Summary: Kubernetes (K8s) and Akka Cluster are typically like two peas in a pod, but changes in the way that K8s handles rolling updates have challenged that friendship. Like any good friend, Akka has now adapted to K8s change in behaviour and provides a new extension so deployments work as fast and reliably as ever.
Kubernetes and Akka have a symbiotic relationship when it comes to building scalable, resilient and distributed applications. Several Akka features, such as Akka Management and the Akka Discovery modules, have been developed specifically to work with Kubernetes, making it easier to deploy and manage Akka clusters in Kubernetes environments. Kubernetes, in turn, provides powerful features such as automatic scaling, rolling updates, and self-healing that are well-suited for managing Akka clusters. However, recent changes to the default behavior in Kubernetes can have a negative impact on Akka clusters when it comes to performance and reliability of rolling update operations.

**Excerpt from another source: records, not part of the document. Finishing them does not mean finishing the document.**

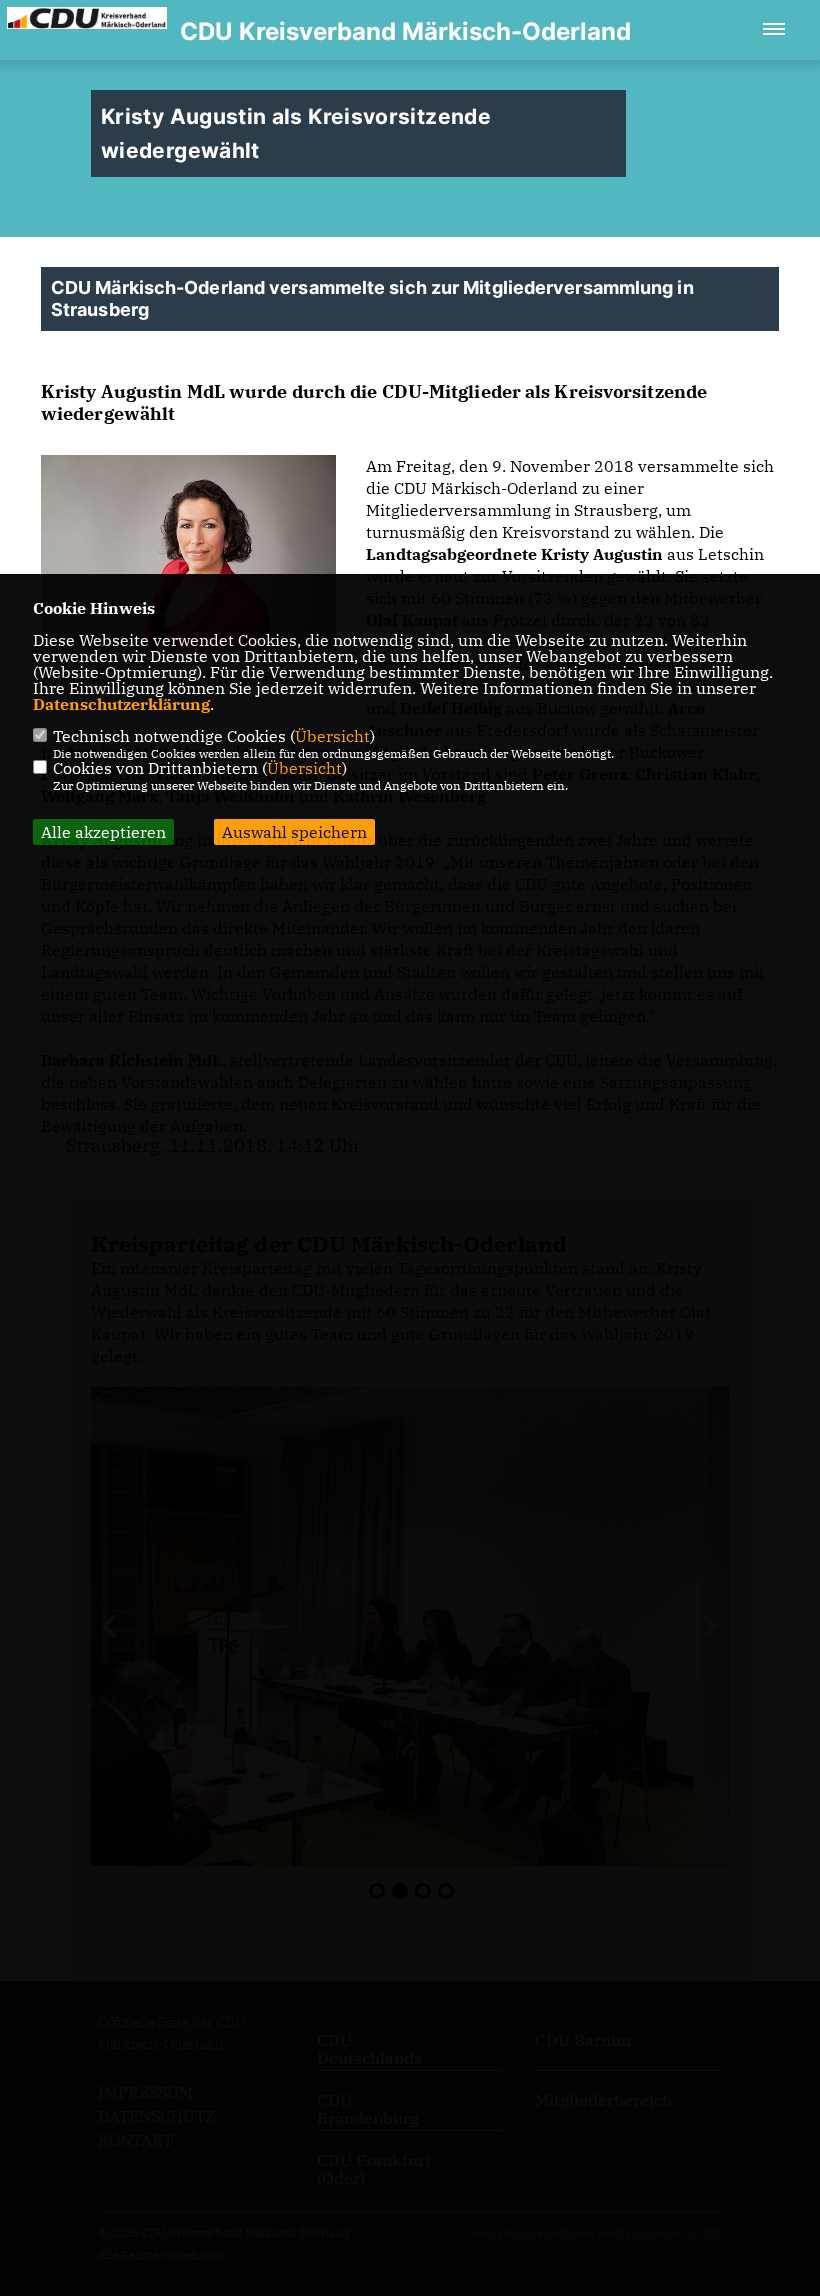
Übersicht (332, 736)
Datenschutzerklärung (121, 704)
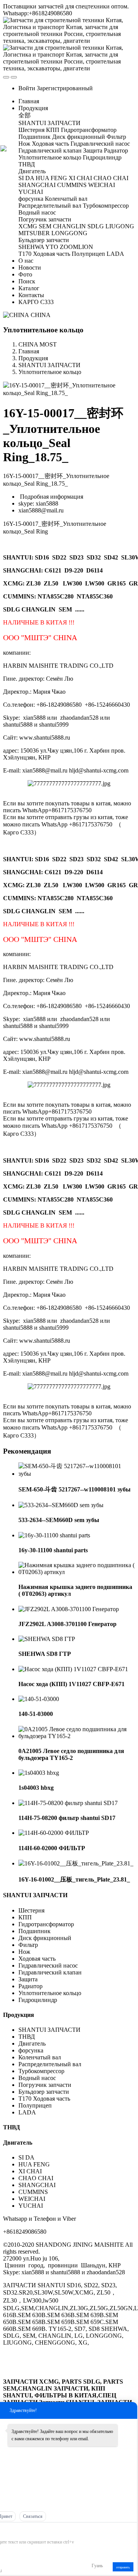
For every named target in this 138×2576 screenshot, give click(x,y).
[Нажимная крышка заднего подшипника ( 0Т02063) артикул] (76, 1572)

Rolling updates are a feature of Kubernetes that allow you to update an application (in the form of a deployment or ReplicaSet) by gradually replacing old pods with new ones. This ensures that the application remains available throughout the update process, with minimal disruption to users. In previous versions of Kubernetes, the default behavior for scaling down replicas during a rolling update was to select the youngest pods first. This was a good fit for Akka clusters that use Cluster Singleton, as the oldest node in the cluster is responsible for hosting singletons. By selecting the youngest pods first, Kubernetes ensured that the oldest node was not affected by the rolling update until all other nodes had been updated. This reduced the need for singleton rebalancing and minimized the impact on the overall system.
However, starting from Kubernetes v1.22 (see details here), the default behavior for scaling down ReplicaSets during a rolling update has changed to LogarithmicScaleDown. This behavior treats all pods that were brought up in the same time bucket as equally old, and selects a pod to scale down randomly. This can have a significant impact on Akka clusters: when a pod is stopped during a rolling update, the Cluster Singleton (and thereby the Cluster Sharding coordinator) will move to the next oldest pod in the cluster. However, the lack of guarantee that the oldest pods will be rotated last can result in frequent move of the Sharding coordinator at the same time as shards are rebalanced, which might lead to instability, reduced performance with potential dropped or delayed requests, and longer rolling update durations.
To address this issue, Akka Management v1.3.0 introduces a new feature that sets the pod deletion cost annotation automatically. This annotation tells Kubernetes to prioritize scaling down pods that have a lower deletion cost, reducing the likelihood that the oldest node in the cluster will be scaled down early in the rolling update process. As the cluster topology changes, this Akka extension ensures the pod-deletion-cost value is updated for the N oldest nodes (3 by default).
We tested the new feature under two different scenarios: a 5-node cluster and a steady load of 150 requests per second, and a 10-node cluster with a steady load of 100 requests per second. For each of these scenarios, we forced the application into a rolling update of all nodes while processing the incoming requests and ran the test against 2 versions of the same application (with and without the new feature enabled). For each scenario, we ran the test multiple times, recording the total number of requests processed and the response time for each request, and finally aggregating the runs into averages per scenario.
In the first scenario, where we used a 5-node cluster, the differences between the applications with and without the new feature were hardly noticeable, apart from very small decreases in P99 and max values for request times. Both with and without the feature, the number of failed requests was very similar and insignificant (less than 5 in 40000 total requests).
When we ran the same tests against a 10-node cluster, the results became more interesting. There, we saw significant improvements when the new feature was enabled: P95, P99, and max values for request time all decreased by around 50% (e.g., P99 dropped from ~5.7s to ~2.5s), and the percentage of failed requests fell from an average of ~8.5% to ~1.2%.
Note that these numbers are averages of multiple runs. In reality, when doing a rolling update and the singleton is forced to jump between nodes randomly, there is still a chance it ends up on a fresh node on the first try, and so the behavior ends up being similar to using the new feature. We were able to attest to just that in our runs without a pod-deletion-cost set: sometimes, we were lucky enough that the rolling update worked fine even with a 10-node cluster. However, it would go bad often, and that could lead to a much higher frequency of dropped and delayed requests than what the above averages might reveal.
Although we firmly believe that the use of this feature will translate into smoother and more efficient rolling updates for Akka cluster applications, such impact depends on the specifics of each application and deployment setup. Thus, we encourage you to try it out for yourself!
To take advantage of this extension, you will need to include the new Akka dependency
akka-rolling-update-kubernetes (from Akka Management v1.3.0) and add some configurations. Additionally, in your Kubernetes setup, the pod will need to be able to annotate itself. For details on how to configure and use this Pod Deletion Cost extension, refer to the official documentation.